‘Bond of trust’ can see humans and robots working together, says AI expert
A prominent engineer in AI claims humans and robots can work together peacefully if they can build a “bond of trust.” The claim is a far cry from the doomsday scenarios painted by many experts in the field.
Tariq Iqbal, an assistant professor of systems engineering and computer science in the University of Virginia’s School of Engineering and Applied Science, says he strives for machines to work with people, not replace them.
This is according to a press release by the institution published on Tuesday.
“The overall goal of my research is how can we build a fluid and efficient human/robot team where both human and robot can share the same physical space, materials and environment,” Iqbal said. “The hypothesis is that by doing so, we can achieve that which neither the human nor the robot can achieve alone. We can achieve something bigger.”
To do this, humans and robots must build “a bond of trust,” argues the expert.
“Can a robot understand how much trust the human counterpart is putting into it?” Iqbal said. “Can it calibrate that trust? If I’m a factory worker and there is a robot, but I’m under-trusting it and thinking that the robot cannot perform the task, then I will not utilize that robot as much as I could.”
That’s why trust is crucial.
“It happens in human teams and group settings,” Iqbal said. “Whenever I delegate something, I trust that the human in my team can do it.”
But there are obstacles to achieving this lofty goal, one of which is getting robots to understand human expression.
“Whenever we try to build something to understand human behavior, it always changes,” Iqbal said. “Understanding the human intent is so hard of a problem itself, because we are expressing ourselves in so many immense ways, and capturing all those is very hard. In many cases, every time we learn something new, it’s hard to teach the machine how to interpret the human intent.”
This is partially because human expression has such a wide variety of forms.
“Whatever I’m saying is not just the message that I’m passing,” Iqbal said. “I’m passing a lot of my messages with my gestures, so just understanding the verbal message is not sufficient. If I am saying, ‘Give me that thing,’ from just the audio, there is no way for you to know which thing I’m referring to because I’m referring to some objects with my hand gesture.”

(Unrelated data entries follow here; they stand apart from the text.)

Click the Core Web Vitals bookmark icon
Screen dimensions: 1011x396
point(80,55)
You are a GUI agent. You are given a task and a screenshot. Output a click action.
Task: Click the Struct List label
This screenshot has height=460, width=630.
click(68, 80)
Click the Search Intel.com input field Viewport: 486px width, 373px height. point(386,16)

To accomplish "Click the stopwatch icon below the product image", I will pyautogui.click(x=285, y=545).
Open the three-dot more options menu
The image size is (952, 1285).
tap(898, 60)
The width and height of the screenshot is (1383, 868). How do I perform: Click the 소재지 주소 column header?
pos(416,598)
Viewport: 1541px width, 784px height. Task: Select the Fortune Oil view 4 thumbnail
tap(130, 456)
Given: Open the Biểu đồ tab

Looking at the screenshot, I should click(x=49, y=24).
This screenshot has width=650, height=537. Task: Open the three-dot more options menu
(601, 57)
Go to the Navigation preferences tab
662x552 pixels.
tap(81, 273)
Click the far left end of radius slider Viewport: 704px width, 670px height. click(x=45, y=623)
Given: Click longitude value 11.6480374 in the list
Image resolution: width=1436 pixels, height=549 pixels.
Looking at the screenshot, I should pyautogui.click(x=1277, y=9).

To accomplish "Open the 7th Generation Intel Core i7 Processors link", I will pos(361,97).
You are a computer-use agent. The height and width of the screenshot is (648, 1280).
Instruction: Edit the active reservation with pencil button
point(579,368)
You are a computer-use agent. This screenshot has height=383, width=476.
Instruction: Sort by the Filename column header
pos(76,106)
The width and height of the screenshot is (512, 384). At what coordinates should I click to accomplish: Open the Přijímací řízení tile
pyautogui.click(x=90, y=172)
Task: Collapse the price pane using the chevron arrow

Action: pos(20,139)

As such Iqbal’s robots are trained with something called “multimodal representation learning,” a system of verbal messages; nonverbal gestures and even human physiological sensing.
Iqbal says this approach may allow robots to better support humans.
“The whole goal or the purpose of the robot should be to support the human. It’s not replacing the human in any means,” Iqbal said in the statement. “That means our goal should be to find out where the human needs support and build a robot to help the human in those dimensions.”